Stephen O’Leary, director of the algal carbon conversion flagship at NRC, says the total cost of the pilot plant is $4.3 million over 18 months of the project: six months to get it up and running and a year of collecting data. Production costs will be measured over the next year against the energy required to grow the algae and move it.
The bioreactor, which he describes as large, internally illuminated box 5 x 2.5 x 2 metres deep, represents the largest deployment at an industrial site but it’s pre-commercial scale.

“We’re hoping the data from this plant will help us understand how to continue to work with Pond and other industries interested in deploying this technology, whether it’s cement plants, power generating stations or the oil and gas industry, to scale up from pre-commercial to commercial.”

Vroegh describes Pond’s technology as “phenomenally powerful” as it aims several thousand watts of LED lighting at the bioreactor. “Pond has basically built a greenhouse that grows stuff at ridiculous rates.”

High growth rate

In fact, Pond, which has invested more that $15 million in its technology, claims a growth rate of more than 20 times that of nature’s work in open ponds.

About one tonne of algae consumes 1.8 tonnes of CO2, says Steve Martin, CEO and chief scientist at Pond. “Everytime you hold a kilogram of our algae in your hand, you’re actually holding two kilograms of smoke stack gas that did not go up the pipe.”

The algae are harvested from the system as a paste, and almost all the water is recovered, then returned to the system.

Martin says there is no end to the products that could be made from the paste, among them toothpaste, biofuel, animal feed; and using clean-source CO2, some strains can be used for nutrient supplements. There’s also an application for land remediation at decommissioned industrial sites, such as mines.

Industry is accustomed to seeing cleantech as a cost. Seeing it as a revenue source represents a new way of thinking. “It’s a paradigm shift that is difficult for industry to understand because it’s not set up for it,” Martin says. But a steel plant having onsite biorefineries managing CO2 emissions to produce algae is likely more profitable than making the steel.

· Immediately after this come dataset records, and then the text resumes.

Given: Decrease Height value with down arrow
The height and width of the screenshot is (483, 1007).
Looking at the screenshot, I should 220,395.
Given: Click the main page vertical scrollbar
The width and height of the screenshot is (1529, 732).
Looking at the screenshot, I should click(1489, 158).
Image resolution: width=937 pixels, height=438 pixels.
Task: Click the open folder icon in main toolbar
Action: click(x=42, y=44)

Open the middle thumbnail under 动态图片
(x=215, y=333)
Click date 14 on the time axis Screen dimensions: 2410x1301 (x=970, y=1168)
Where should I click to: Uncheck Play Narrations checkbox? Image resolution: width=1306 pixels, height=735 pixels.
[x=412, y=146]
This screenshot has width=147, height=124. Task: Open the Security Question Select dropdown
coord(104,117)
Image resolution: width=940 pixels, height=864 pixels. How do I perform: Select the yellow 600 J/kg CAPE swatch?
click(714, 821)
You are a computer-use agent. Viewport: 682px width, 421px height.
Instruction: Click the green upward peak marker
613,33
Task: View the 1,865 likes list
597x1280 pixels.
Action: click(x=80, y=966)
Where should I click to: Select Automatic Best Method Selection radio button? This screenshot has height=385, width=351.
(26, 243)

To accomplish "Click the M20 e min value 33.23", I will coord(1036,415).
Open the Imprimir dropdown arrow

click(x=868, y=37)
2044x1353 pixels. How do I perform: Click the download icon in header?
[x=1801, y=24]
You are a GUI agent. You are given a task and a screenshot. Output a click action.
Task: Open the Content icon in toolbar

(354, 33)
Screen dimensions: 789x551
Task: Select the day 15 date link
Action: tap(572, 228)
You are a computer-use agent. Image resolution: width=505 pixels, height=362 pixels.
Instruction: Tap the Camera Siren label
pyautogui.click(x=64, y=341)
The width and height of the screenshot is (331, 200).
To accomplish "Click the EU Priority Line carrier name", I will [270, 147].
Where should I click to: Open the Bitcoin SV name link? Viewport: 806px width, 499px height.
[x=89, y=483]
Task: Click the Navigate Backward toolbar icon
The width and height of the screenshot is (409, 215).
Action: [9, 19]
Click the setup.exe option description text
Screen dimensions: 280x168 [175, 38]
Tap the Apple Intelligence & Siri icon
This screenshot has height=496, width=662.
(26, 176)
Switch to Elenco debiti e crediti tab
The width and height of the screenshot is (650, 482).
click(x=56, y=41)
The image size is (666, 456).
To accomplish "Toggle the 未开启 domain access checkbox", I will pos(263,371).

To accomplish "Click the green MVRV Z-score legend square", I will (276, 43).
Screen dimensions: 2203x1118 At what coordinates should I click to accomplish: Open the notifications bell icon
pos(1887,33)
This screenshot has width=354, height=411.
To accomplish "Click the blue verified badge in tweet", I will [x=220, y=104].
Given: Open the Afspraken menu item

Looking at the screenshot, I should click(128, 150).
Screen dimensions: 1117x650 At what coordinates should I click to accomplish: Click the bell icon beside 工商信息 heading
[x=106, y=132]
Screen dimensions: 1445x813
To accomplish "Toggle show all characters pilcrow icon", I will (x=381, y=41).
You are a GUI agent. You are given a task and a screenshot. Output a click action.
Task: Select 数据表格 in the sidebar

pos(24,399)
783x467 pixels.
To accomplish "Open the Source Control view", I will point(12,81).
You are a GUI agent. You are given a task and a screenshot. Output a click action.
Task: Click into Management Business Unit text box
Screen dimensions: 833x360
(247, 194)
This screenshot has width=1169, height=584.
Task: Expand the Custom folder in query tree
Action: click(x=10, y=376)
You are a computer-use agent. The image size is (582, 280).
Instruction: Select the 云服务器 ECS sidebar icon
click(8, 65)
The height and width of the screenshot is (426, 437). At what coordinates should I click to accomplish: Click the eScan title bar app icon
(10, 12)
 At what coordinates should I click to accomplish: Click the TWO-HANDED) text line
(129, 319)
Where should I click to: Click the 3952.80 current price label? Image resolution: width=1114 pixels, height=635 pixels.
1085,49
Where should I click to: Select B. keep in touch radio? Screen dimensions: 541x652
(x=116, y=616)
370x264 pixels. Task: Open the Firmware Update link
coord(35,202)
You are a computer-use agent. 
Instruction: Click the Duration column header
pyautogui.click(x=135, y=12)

Votorantim Cimentos doesn’t need a lot of convincing there’s value in managing the environmental impact of its manufacturing processes. Energy use accounts for about 40% of manufacturing cost in the cement industry, and its Bowmanville, Ont. cement plant is helping to lower those costs. The facility was the first certified to ISO 50001 and it’s the flagship for rolling the energy management standard across other plants.

The company is also working on another project that diverts commercial and construction wood debris from landfill where it would decompose and create methane, another greenhouse gas that’s more harmful than CO2. The construction waste will replace a portion of the coal used to fire the cement kilns to make products used in construction. “A lot of people like to say ‘cradle to grave.’ We like to say ‘cradle to cradle’ and to bring it full circle in our lifecycle analysis,” Vroegh says.

By doing so, the Canadian operations of Votorantim Cimentos are demonstrating that what’s good for the environment is also good for business.